Curious about Part 2 of this series? Here you go!
The past few years have been incredibly exciting for AI. Tech giants like Google, Microsoft, Amazon and IBM have been investing heavily in the technology and it’s evolving rapidly (that’s one of the key benefits of machine-learning after all!).
Today’s AI has been used to enhance search engines, self-driving cars, personal phone assistants - and yes, now DAM usability. But in order to make it one of the most time-saving additions to your DAM toolbox, it’s important to first understand what you can get out of it and the limitations of the technology.
That’s why we’d like to share 3 key lessons we’ve discovered whilst testing the most advanced image recognition tools available to DAM vendors today.
AI Lesson #1 - the technology is narrow, but it’s about to expand your metadata.
It may sound futuristic, but current AI technology is known to experts as ‘narrow AI’. Simply put, it means that it is designed only to perform limited tasks. Take for example a search engine algorithm or a self-driving car - the technology is used to achieve one clear task.
Facial analysis from Amazon Rekognition, one of the most advanced tools on the market (image courtesy of AWS).
When it comes to DAM, this task revolves around Image Recognition Technology. The technology can identify a host of criteria within every image uploaded - from landmarks to emotions on individual faces.
These criteria are ranked on a scale of accuracy as you see on the image above. Users are able to set the parameters - so if you want a lower volume of highly accurate characteristics, you might set an accuracy level of 90% or above.
The identified criteria can then automatically be added to an image’s metadata. This instantly builds a much larger and richer range of terms to help users search out the perfect asset.
AI Lesson #2 - don’t trust robots blindly.
As sophisticated as image recognition might appear or sound, it’s still in its infancy. It hasn’t yet matured (emotionally or analytically).
For example, we’ve observed that current software easily identifies positive emotions but struggles to detect negative ones. Beyond that, analysis can sometimes miss the mark completely - like identifying a man as a woman, or a lizard as a tree.
Fortunately, machine learning evolves very quickly. The more images analyzed, the more accurate and robust the results become. And as the big image-recognition providers analyze billions of images every day, they’re catching up very rapidly.
So whilst the technology may lighten the workload, the role of DAM administrators is as pivotal as ever to validate and enhance the metadata provided by the technology. And regardless of how sensitive the robots become, the relevance of attached metadata will always be defined by your end-user needs.
AI Lesson #3 - define your AI requirements before selecting a vendor.
When looking to acquire a DAM, the first part of the process is always to list the specific requirements and functionality required.
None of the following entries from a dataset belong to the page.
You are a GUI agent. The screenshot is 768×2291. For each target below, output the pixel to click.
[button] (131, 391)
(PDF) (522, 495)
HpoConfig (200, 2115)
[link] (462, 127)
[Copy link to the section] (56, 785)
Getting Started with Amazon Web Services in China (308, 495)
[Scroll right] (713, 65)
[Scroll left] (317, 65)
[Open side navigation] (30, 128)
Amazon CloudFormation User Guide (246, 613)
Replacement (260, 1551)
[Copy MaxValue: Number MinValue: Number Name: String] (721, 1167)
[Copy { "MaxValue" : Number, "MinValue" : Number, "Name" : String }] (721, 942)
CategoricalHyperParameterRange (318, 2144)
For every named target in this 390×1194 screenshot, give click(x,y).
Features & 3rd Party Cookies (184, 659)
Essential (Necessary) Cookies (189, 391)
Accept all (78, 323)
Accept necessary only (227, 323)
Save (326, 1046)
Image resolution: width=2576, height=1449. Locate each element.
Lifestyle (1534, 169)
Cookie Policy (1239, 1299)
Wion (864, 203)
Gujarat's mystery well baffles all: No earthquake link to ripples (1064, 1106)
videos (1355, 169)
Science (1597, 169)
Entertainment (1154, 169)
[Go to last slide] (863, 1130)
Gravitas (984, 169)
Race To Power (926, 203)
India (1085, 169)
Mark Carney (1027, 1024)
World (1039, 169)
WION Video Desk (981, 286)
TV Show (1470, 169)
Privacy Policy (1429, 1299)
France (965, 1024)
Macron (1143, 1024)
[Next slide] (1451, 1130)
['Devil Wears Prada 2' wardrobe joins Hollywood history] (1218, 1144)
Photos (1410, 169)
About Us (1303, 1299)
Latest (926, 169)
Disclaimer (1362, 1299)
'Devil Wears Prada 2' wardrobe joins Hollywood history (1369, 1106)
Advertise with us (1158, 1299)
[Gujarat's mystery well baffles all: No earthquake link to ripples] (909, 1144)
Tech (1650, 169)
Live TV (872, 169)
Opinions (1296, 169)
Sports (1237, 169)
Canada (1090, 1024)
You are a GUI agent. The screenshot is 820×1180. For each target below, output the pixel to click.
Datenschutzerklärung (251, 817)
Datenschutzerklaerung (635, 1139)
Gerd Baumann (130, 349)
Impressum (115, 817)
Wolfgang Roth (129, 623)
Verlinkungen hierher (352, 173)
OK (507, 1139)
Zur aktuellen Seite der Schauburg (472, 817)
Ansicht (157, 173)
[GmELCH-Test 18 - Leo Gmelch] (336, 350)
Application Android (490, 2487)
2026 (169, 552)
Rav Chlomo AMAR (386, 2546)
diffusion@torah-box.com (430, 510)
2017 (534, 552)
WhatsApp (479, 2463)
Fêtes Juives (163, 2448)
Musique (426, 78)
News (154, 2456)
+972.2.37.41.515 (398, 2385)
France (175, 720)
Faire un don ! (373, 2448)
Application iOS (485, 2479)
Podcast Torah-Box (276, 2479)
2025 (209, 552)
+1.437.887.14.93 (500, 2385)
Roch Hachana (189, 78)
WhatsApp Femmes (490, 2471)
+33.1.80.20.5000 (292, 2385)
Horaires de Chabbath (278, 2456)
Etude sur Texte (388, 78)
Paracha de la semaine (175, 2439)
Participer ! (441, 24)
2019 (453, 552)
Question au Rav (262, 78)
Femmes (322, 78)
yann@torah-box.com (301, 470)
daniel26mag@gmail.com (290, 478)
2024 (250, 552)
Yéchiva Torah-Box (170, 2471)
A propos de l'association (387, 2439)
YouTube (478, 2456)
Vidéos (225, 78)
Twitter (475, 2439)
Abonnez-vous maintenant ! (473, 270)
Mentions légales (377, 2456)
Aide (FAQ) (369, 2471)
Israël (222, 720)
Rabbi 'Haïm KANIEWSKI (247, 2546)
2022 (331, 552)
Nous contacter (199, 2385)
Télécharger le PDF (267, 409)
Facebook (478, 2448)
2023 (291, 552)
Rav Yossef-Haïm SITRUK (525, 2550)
Why? Because different product features help you to meet those exact needs.
It helps you to evaluate what will be most useful to you, without getting swept away in the dazzling sales presentation.
The same is true with AI vendors.
We’ve been testing the functionality of the three key players in Image Recognition AI - Google Vision, Amazon Rekognition and Clarifai. As you’d expect, they provide a lot of data that can be really useful to DAM users. But each has strengths in different areas.
Making sure you can make the most of this technology means considering how it can be used, practically, by the people who use your DAM every day. This way you can avoid getting swept up in the excitement of what the technology can do, rather than what will make it useful for you.
The best way to achieve this is to speak to your core users. Identify where the pain points are when searching and which searches they feel they’re losing most time on. From here, build a list of key criteria for selection:
- Is our image collection varied enough to put this tool to use?
- What are the main searches being conducted?
- Do we have different categories of images (people, places, buildings, objects)
- What kind of searches would make people’s lives easier (location-based, sentiment)
When you have a clear picture of what you’re looking for, it’s time to evaluate the tools.